* _Directions for this task_
Only the lines below from the one that holds "This screenshot has width=1204, height=435." through the one that holds "Screen dimensions: 1161x645" should appear in the answer, copied exactly, end lines included and pictures omitted.

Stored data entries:
[Start of section]

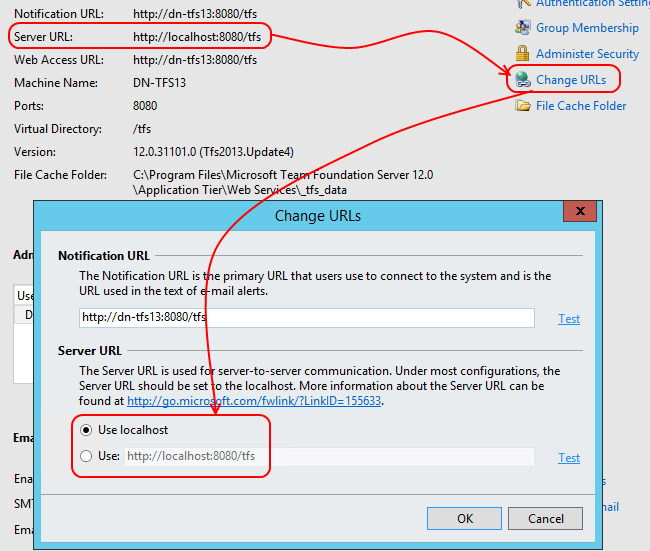Viewport: 650px width, 551px height.
Task: Click inside the Notification URL text field
Action: 307,318
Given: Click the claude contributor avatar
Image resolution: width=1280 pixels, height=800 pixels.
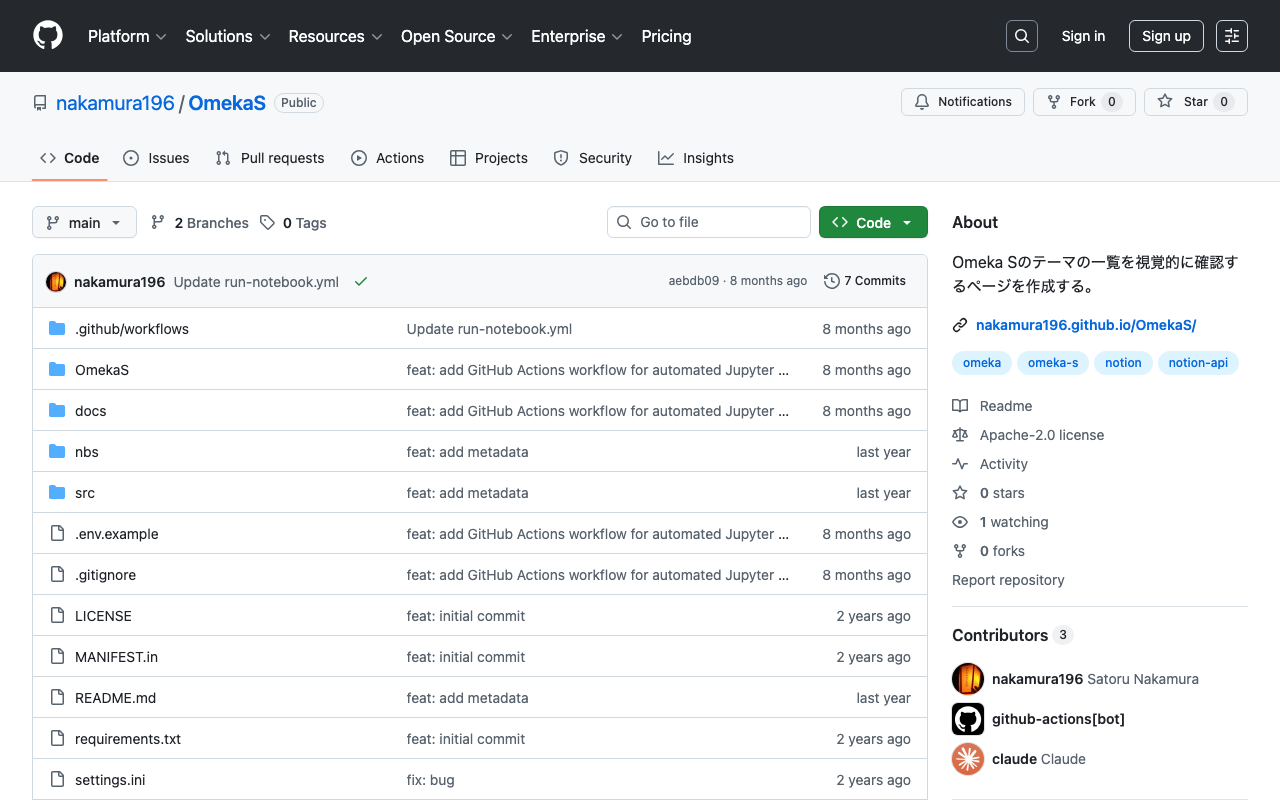Looking at the screenshot, I should pos(967,759).
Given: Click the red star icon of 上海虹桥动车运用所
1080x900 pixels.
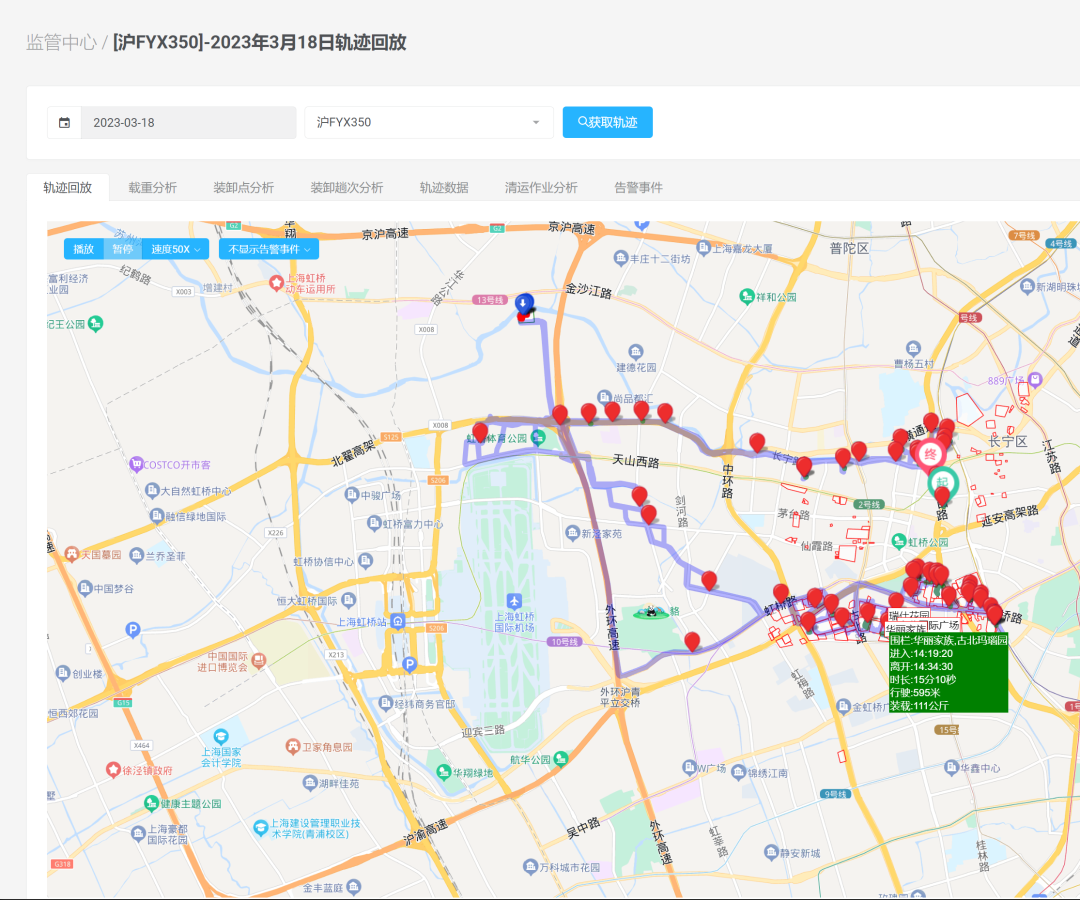Looking at the screenshot, I should (277, 283).
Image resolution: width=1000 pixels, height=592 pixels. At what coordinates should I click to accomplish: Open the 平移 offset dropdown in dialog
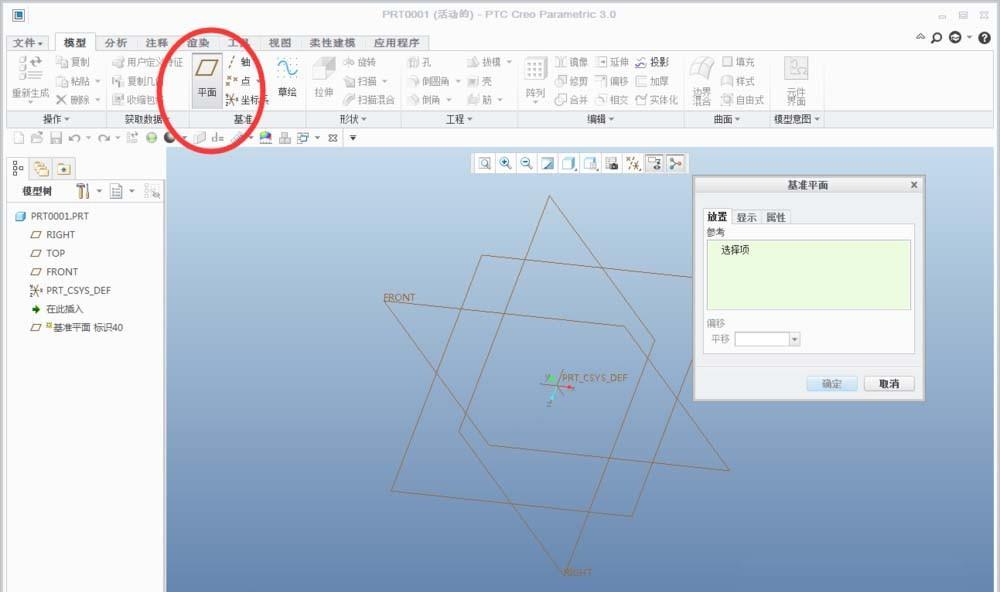[796, 338]
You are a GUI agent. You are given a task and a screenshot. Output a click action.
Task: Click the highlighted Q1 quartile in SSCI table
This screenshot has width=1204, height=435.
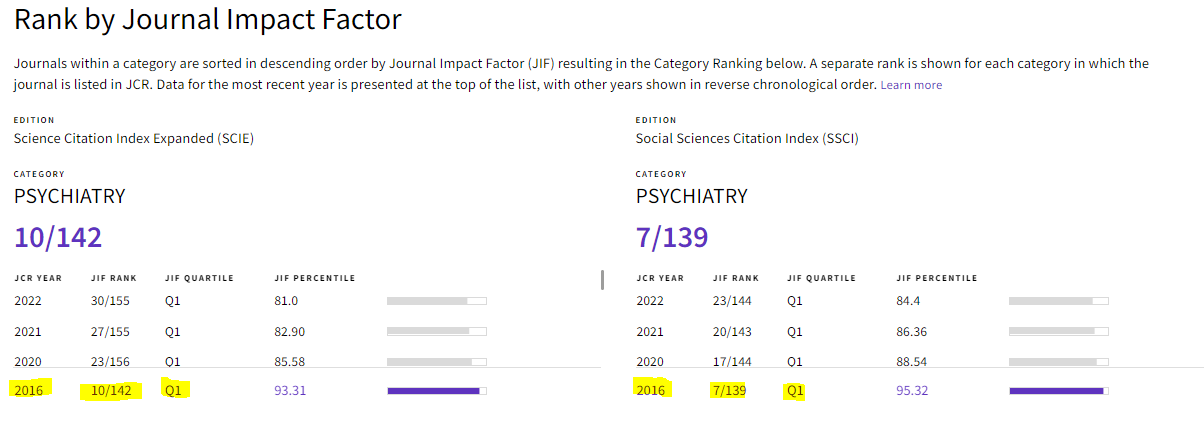point(795,390)
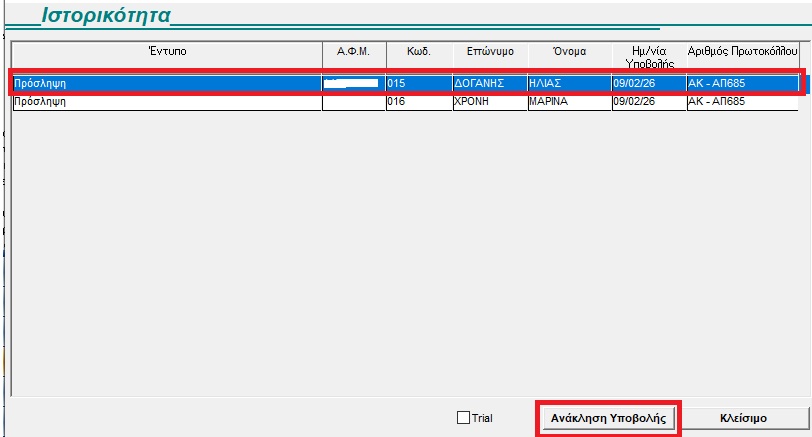Select the Πρόσληψη row with code 016
812x437 pixels.
pyautogui.click(x=167, y=102)
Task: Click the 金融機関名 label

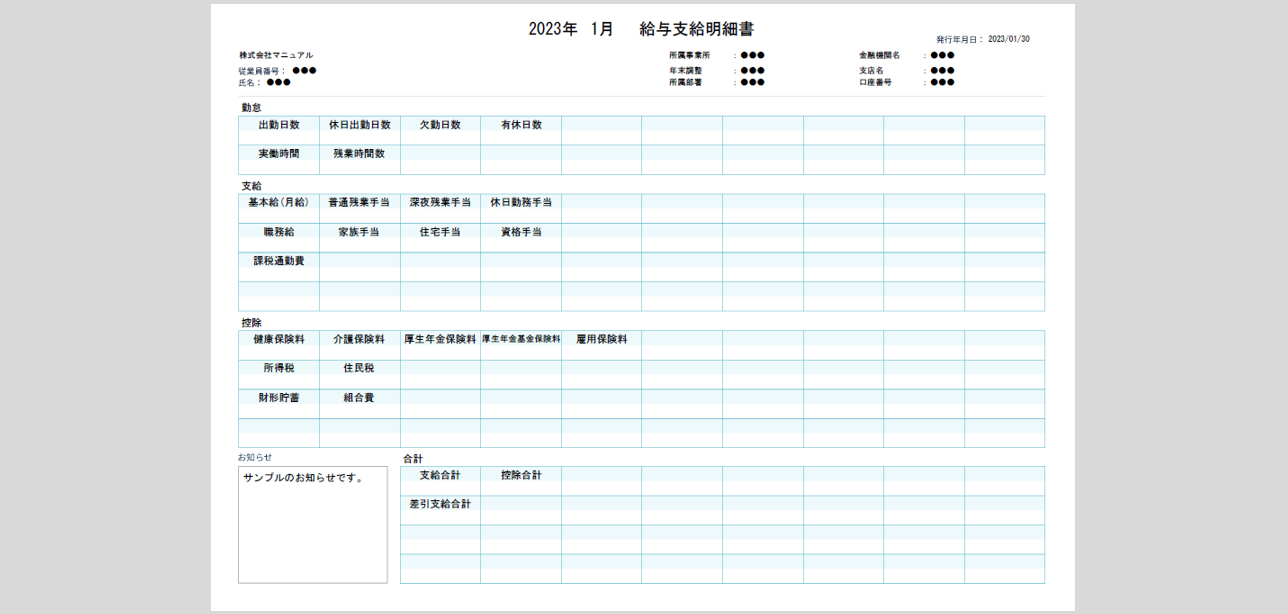Action: pos(879,56)
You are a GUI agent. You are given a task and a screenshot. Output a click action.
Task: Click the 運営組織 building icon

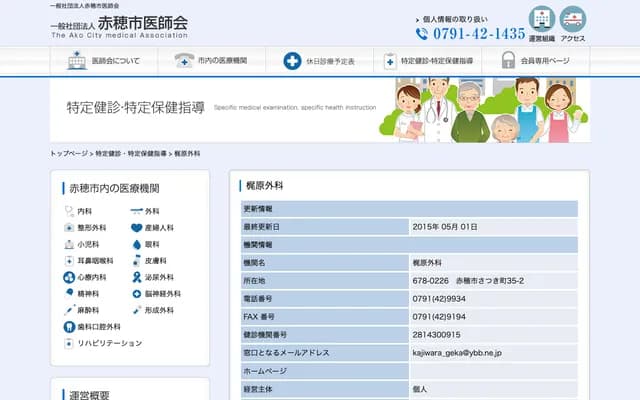(541, 19)
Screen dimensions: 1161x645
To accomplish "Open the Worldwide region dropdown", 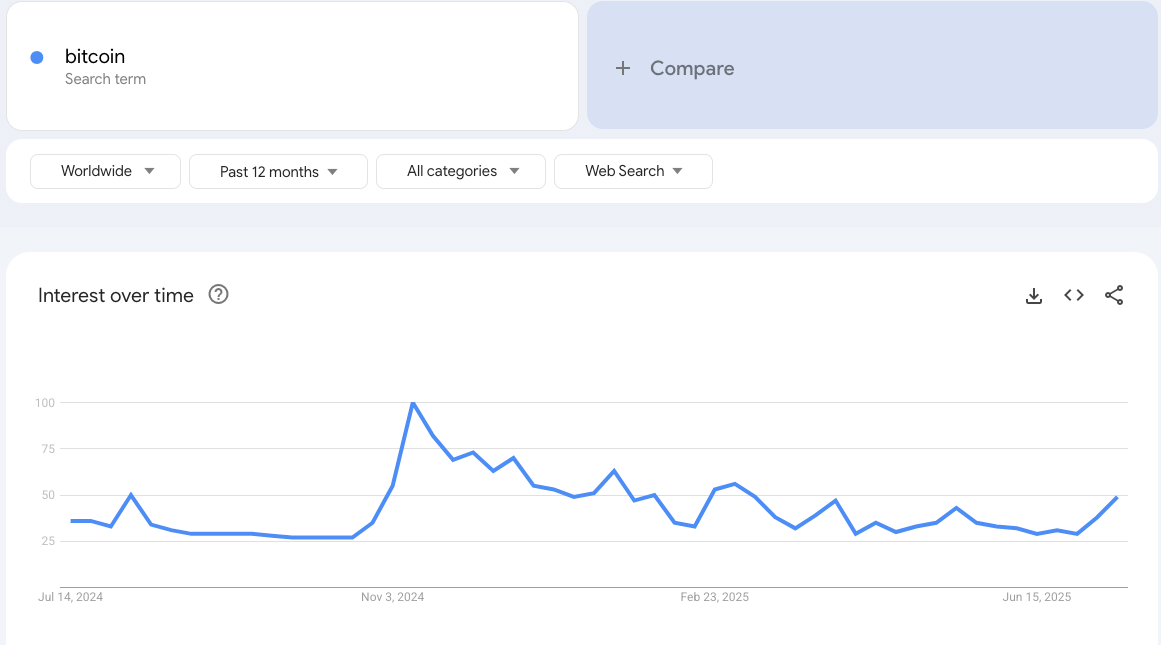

[End of section]

* _Written response_
This screenshot has width=1204, height=435.
point(795,390)
Select the Πρόσληψη row with code 016
812x437 pixels.
pyautogui.click(x=167, y=102)
Task: Click the 金融機関名 label

Action: pos(879,56)
You are a GUI agent. You are given a task and a screenshot. Output a click action.
Task: Click the 運営組織 building icon

(541, 19)
Screen dimensions: 1161x645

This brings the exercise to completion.